所选摘录:
((

[洛谷P2495][SDOI2011]消耗战

题目大意：有一棵$n(n\leqslant2.5\times10^5)$个节点的带边权的树，$m$个询问，每次询问给出$k(\sum\limits_{i=1}^mk_i\leqslant5\times10^5)$个点，要求用最小的代价砍断一些边，使得$1$号点与这$k$个点都不连通，输出最小代价

题解：先考虑一个一次$O(n)$的$DP$，可以把所有子树内没有特殊点的点先删去，令$f(i)$表示把他于他子树内所有的特殊点割断所需要的代价，即为$\sum\limits_{v\in son_u}\min\{w,f_v\}$（$w$为这条边边权，若$v$为关键点，$f_v=\inf$）。这样的复杂度是$O(n^2)$的，不可以通过。

可以建虚树，一般建一棵虚树的复杂度是$O(k\log_2n)$的，它可以使得建出来的树中只包含最多$2k$个节点。于是就可以通过本题

卡点：最多$2k$个点，$k\leqslant n$，没有开两倍的空间

C++ Code：

#include <algorithm>
#include <cctype>
#include <cstdio>
#include <cstring>
namespace std {
	struct istream {
#define M (1 << 25 | 3)
		char buf[M], *ch = buf - 1;
		inline istream() {
#ifndef ONLINE_JUDGE
			freopen("input.txt", "r", stdin);
#endif
			fread(buf, 1, M, stdin);
		}
		inline istream& operator >> (int &x) {
			while (isspace(*++ch));
			for (x = *ch & 15; isdigit(*++ch); ) x = x * 10 + (*ch & 15);
			return *this;
		}
#undef M
	} cin;
	struct ostream {
#define M (1 << 25 | 3)

))

所给记录:
((

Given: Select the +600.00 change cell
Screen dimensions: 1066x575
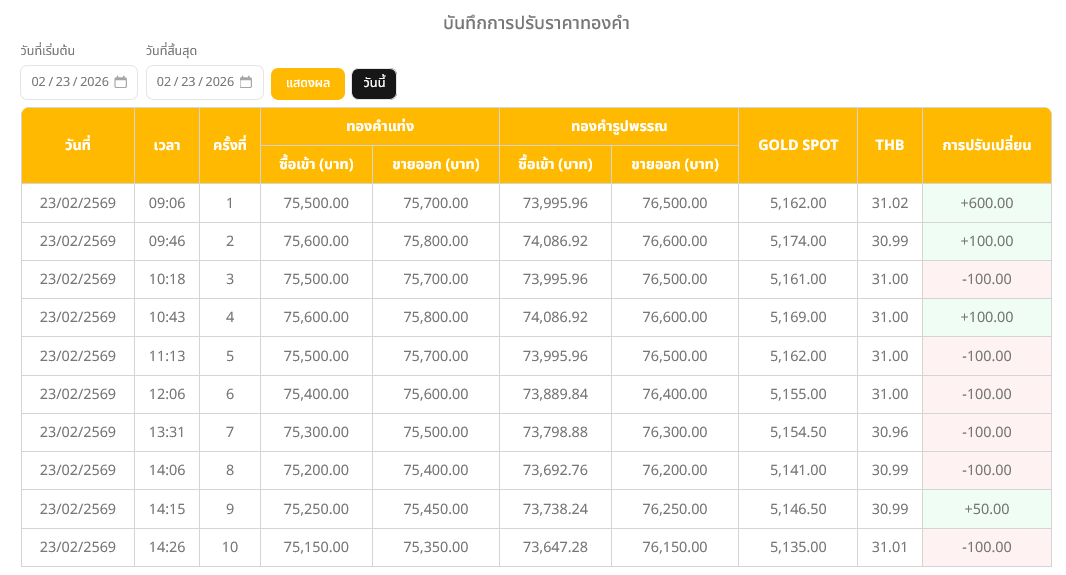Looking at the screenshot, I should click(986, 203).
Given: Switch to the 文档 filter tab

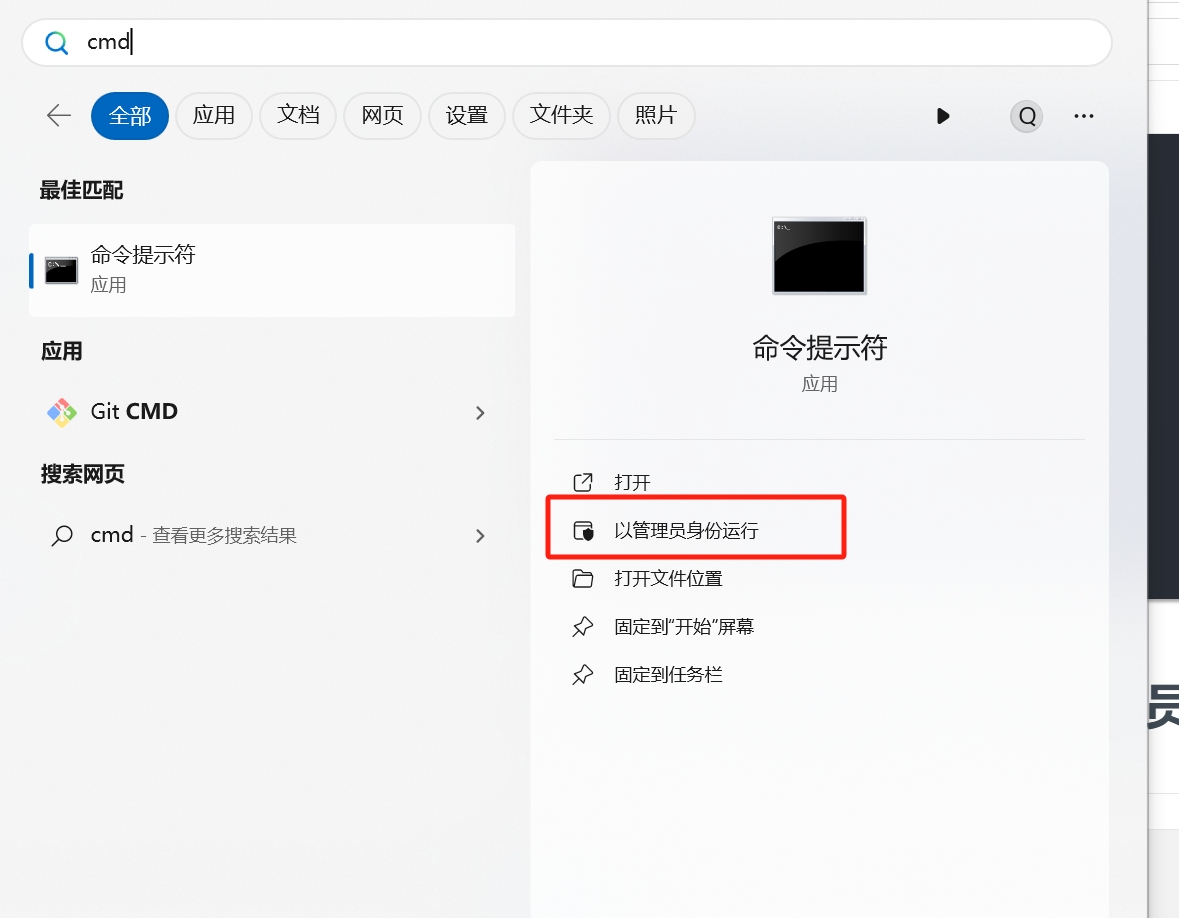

))
((

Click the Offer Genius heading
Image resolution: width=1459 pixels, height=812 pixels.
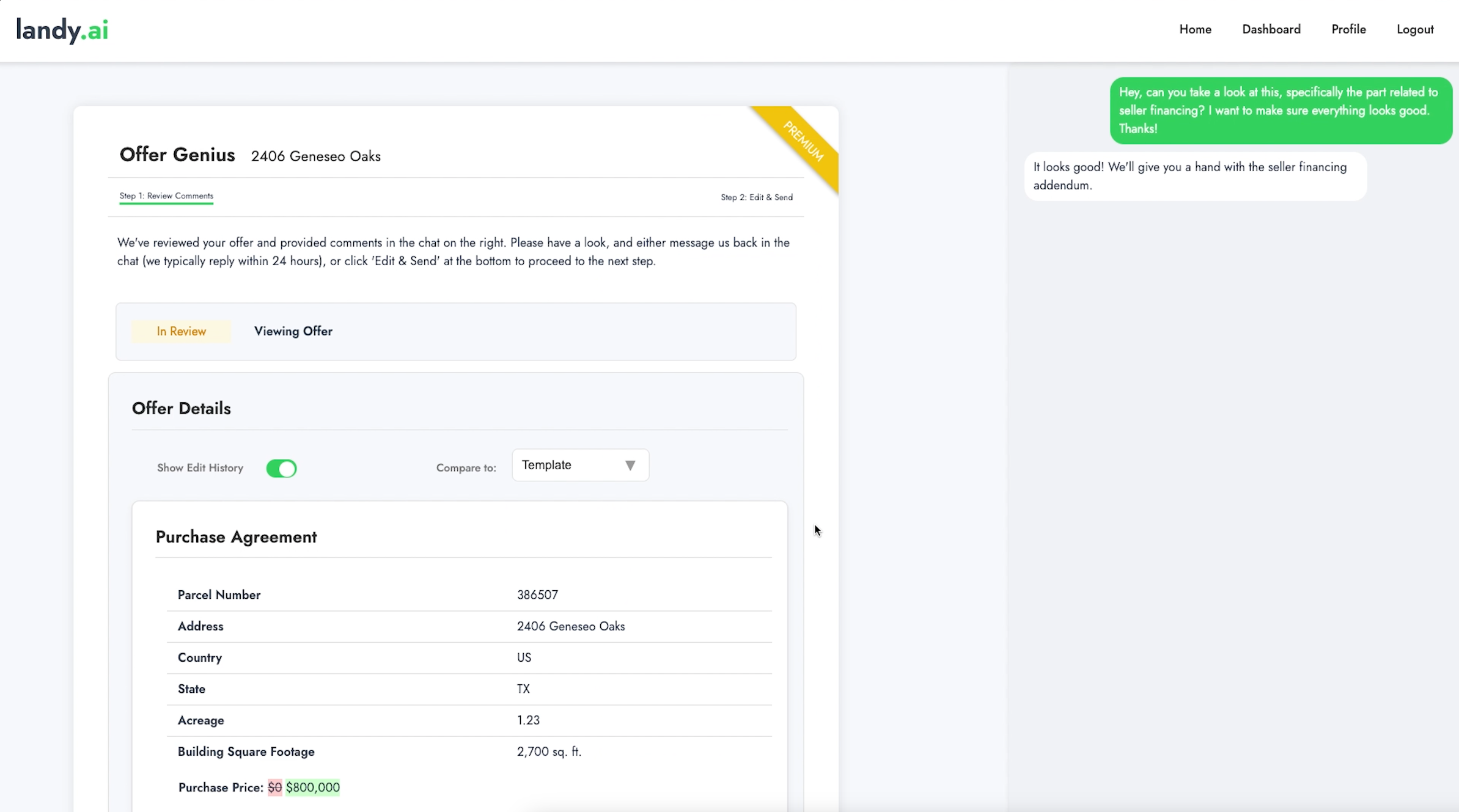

))

任务列表:
1. 按照所选摘录，建出的虚树中最多包含多少个节点？
2. 请把记录中从包含“Given: Select the +600.00 change cell”的那一行到包含“Given: Switch to the 文档 filter tab”的那一行（首尾两行都算在内）列成 Markdown 表格，两列分别为“序号”和“内容”。空行略去，图片不要放进表格。

任务结果:
1. 最多 2k 个节点。

2.
| 序号 | 内容 |
|---|---|
| 1 | Given: Select the +600.00 change cell |
| 2 | Screen dimensions: 1066x575 |
| 3 | Looking at the screenshot, I should click(986, 203). |
| 4 | Given: Switch to the 文档 filter tab |